Lucian seemed disturbed and uneasy.

‘Yes—yes—I know!’ he answered hurriedly. ‘I know that’s the right thing to do, but you see, Sprats, Haidee doesn’t wish it, at present at any rate. She—she’s a great heiress, or something, and she says it wouldn’t do. She wishes it to be kept secret until I’m twenty. Everything will be all right then, of course. And it’s awfully easy to arrange stolen meetings at present; there are lots of places about the Castle and in the woods where you can hide.’

‘Like a housemaid and an under-footman,’ remarked Sprats. ’Um—well, I suppose that’s inevitable, too. Of course the earl would never look at you, and it’s very evident that Mrs. Brinklow would be horrified—she wants the Dolly kid to marry into the peerage, and you’re a nobody.’

‘I’m not a nobody!’ said Lucian, waxing furious. ‘I am a gentleman—an Italian gentleman. I am the earl’s equal—I have the blood of the Orsini, the Odescalchi, and the Aldobrandini in my veins! The earl?—why, your English noblemen are made out of tradesfolk—pah! It is but yesterday that they gave a baronetcy to a man who cures bacon, and a peerage to a fellow who brews beer. In Italy we should spit upon your English peers—they have no blood. I have the blood of the Cæsars in me!’

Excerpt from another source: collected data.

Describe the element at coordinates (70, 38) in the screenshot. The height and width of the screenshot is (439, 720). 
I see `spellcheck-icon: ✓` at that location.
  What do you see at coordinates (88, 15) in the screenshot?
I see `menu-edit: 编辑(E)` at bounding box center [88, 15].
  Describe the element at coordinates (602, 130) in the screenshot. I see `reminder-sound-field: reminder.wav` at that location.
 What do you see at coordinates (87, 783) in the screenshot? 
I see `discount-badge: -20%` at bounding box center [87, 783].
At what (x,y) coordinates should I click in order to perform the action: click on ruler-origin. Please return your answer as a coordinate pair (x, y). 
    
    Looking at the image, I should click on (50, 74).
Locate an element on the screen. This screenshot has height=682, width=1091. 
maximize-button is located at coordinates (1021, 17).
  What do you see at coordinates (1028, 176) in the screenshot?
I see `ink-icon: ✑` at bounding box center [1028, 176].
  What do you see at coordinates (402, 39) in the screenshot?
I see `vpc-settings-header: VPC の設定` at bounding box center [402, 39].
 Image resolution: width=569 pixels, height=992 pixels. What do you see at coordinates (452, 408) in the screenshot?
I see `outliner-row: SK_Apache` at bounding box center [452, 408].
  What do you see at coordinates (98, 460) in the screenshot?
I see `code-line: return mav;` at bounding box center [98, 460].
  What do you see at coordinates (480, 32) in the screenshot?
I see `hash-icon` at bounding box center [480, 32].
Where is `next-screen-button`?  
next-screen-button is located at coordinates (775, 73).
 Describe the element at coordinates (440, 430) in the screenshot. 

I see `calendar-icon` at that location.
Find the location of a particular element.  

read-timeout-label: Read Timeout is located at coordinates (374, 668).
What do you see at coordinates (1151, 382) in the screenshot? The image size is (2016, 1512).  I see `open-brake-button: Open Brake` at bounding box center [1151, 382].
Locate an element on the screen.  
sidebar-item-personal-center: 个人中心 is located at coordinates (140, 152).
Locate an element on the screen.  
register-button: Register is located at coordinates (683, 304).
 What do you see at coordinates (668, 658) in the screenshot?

‘Your mother was the daughter of an English farmer, and your father was a macaroni-eating Italian who painted pictures,’ said Sprats, with imperturbable equanimity. ‘You yourself ought to go about with a turquoise cap on your pretty curls, and a hurdy-gurdy with a monkey on the top. Tant pis for your rotten old Italy!—anybody can buy a dukedom there for a handful of centesimi!’

Then they fought, and Lucian was worsted, as usual, and came to his senses, and for the rest of the day Sprats was decent to him and even sympathetic. She was always intrusted with his confidence, however much they differed, and during the rest of the time which Haidee spent at the Castle she had to listen to many ravings, and more than once to endure the reading of a sonnet or a canzonet with which Lucian intended to propitiate the dark-eyed nymph whose image was continually before him. Sprats, too, had to console him on those days whereon no sight of Miss Brinklow was vouchsafed. It was no easy task: Lucian, during these enforced abstinences from love’s delights and pleasures, was preoccupied, taciturn, and sometimes almost sulky.

‘You’re like a bear with a sore head,’ said Sprats, using a homely simile much in favour with the old women of the village. ‘I don’t suppose the Dolly kid is nursing her sorrows like that. I saw Dicky Feversham riding up to the Castle on his pony as I came in from taking old Mother Hobbs’s rice-pudding.’

Lucian clenched his fists. The demon of jealousy was aroused within him for the first time.

‘What do you mean?’ he cried.

‘Don’t mean anything but what I said,’ replied Sprats. ‘I should think Dickie has gone to spend the afternoon there. He’s a nice-looking boy, and as his uncle is a peer of the rel-lum, Mrs. Brinklow doubtless loves him.’